Second, another problem arises when the model becomes too detailed called the state space explosion problem. The state space that the verification considers is exponential in the size of the individual components and the number of parallel components. To reduce the state space explosion, many technique make use of Divergence Preserving Branching Bisimulation (DPBB) to reduce size of the state space. This is only correct if DPBB is a congruence for parallel composition with synchronisation. This thesis finally proves that this is indeed the case.

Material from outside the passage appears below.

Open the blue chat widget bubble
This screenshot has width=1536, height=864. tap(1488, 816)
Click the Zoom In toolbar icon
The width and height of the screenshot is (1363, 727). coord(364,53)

Third, to further limit state space explosion, several approaches have been proposed that reason compositionally about concurrent systems. One such approach, called compositional aggregation, which has shown to perform better (in the size of the largest state space in memory at one time) than classical monolithic composition in a number of cases. Still, it is unclear when one should apply compositional aggregation in favour of other techniques and how it is affected by action hiding and the scale of the model. This thesis presents a descriptive analysis following the quantitative experimental approach and apply machine learning techniques to predict which of three compositional strategies performs best in terms of maximum memory cost. The learned prediction models achieved an accuracy between 55% and 61% on unseen data.

Fourth, even when code is generated from the verified model, bugs may still occur due to the interleaving of parallel execution of the components. Software developers expect their executions of their programs to be Sequentially Consistent (SC), i.e., the program executes in sequential order and atomic behaviour is not interrupted. Violations of sequential consistency are a major source of bugs. Static analysis techniques can be used to insert synchronisation mechanisms that guarantee that program executions are indistinguishable SC ones. Alternatively, executions can be monitored and violations can be reported at run-time. While the first approach is more efficient (no run-time monitoring is required), the second approach is more precise. In this thesis we combine the two approaches into an efficient monitor for model checkers.

Finally, we combine our results in an framework supporting verification various aspects of the MDE workflow.